Clearly, it cannot be concluded from a doctor’s reporting of a clinical practice in her/his setting, that this practice is used all the time for every patient who needs it: self-reports mainly provide information regarding clinicians’ knowledge of guideline recommendations, but they are subject to bias – overestimation – and should not be used as the sole measure of guideline adherence [27]. Measuring compliance to guidelines at local level once a year appears as an absolute minimum. We did not ask details on the methods used to measure compliance. This is not necessarily easy, for instance detailed guidelines exist for measuring compliance to hand hygiene recommendations; [28] and oral care in ventilated patients is a complex procedure that might require a check list [29].

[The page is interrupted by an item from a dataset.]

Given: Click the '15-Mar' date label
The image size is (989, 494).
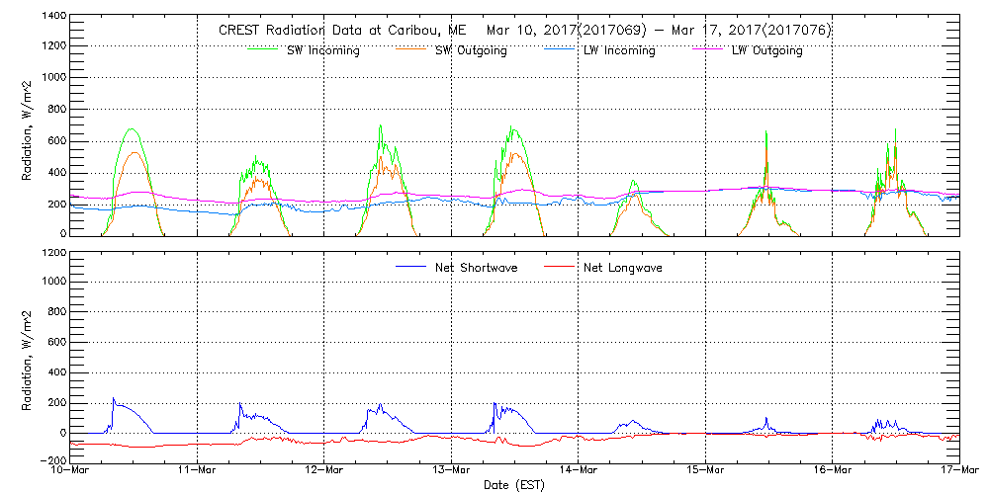Looking at the screenshot, I should tap(705, 471).
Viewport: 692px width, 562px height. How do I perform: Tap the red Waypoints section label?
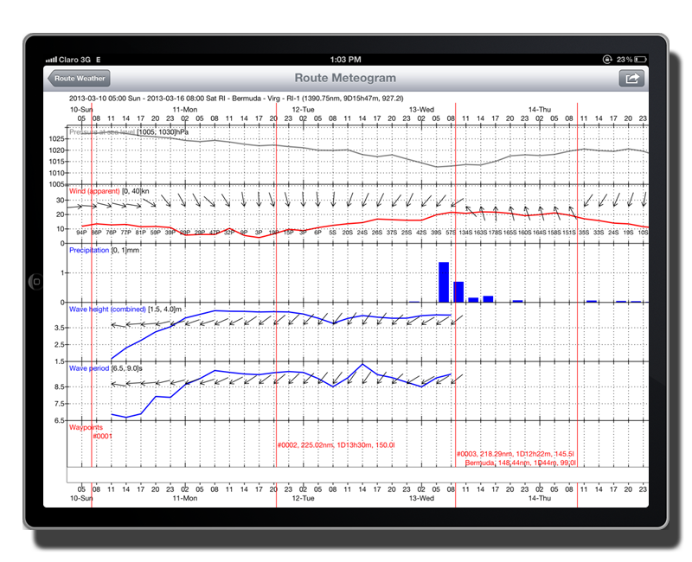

It was not among the objectives of this survey to collect data on VAP incidence rate in ICUs – there are much better sources for this – e.g. surveillance data for Europe [1]. Rather we wanted to investigate the knowledge doctors had of the rates in their units. However data provided on VAP rates (not shown) are in the expected range as reported in surveillance networks [1], giving some validity to our results.

Interpretation

The large participation to this survey reflects the interest of the ICU community in the issue of VAP prevention. To the extent that the selection bias, and the reporting bias in our results lead to overestimating VAP prevention practices in ICUs, weaknesses identified appear robust enough as to support targeted interventions for improvement. The priority for improving care of intubated patients is promoting the clinical practices with the lowest reported use (daily sedation vacation, and weaning protocols, oral care with chlorhexidine, and no ventilatory circuit change unless specifically indicated). Improving knowledge of clinical guidelines is far from sufficient to improve practices [25, 30] but it is a prerequisite. ICUs doctors overwhelmingly agree that monitoring of VAP-related measures stimulates quality improvement but very few do it, although most are willing to do it. They could be helped to do so by learning how to produce reliable data (standardized case-definitions, methods for measuring compliance) with real-time feed-back at the ICU level; so that clinical staff could monitor their own trends over time. A compromise needs to be found between time-consuming data collection, and usefulness of data. Additional resources (human resources, information technology) might help, but some very simple measures can be implemented with minimal input, e.g. in some ICUs a panel with the number of days since last ICU-acquired infection (including VAP) is displayed on the board and updated daily (personal observations in Scotland, MLL). This study did not consider the issue of surveillance and reporting of outcome indicators at regional or national level, nor the merits (or otherwise) of evaluation of performance and feed-back, based on benchmarking (e.g. comparisons between units). Specific priorities might differ between countries.

Conclusions

This survey has documented a large potential for improvement in clinical and non-clinical practices aimed at preventing VAP in ICUs. Some results, such as a large agreement of the respondents that data collection is essential – “if you cannot measure it, you cannot improve it” - extend beyond the issue of VAP prevention. Promoting the implementation of guidelines for VAP prevention needs to be done together with promoting the measurement of compliance to these guidelines and measurement of outcomes as a tool for improvement, keeping data collection systems at ICU level as simple as possible: what is important is usefulness, not perfection [31].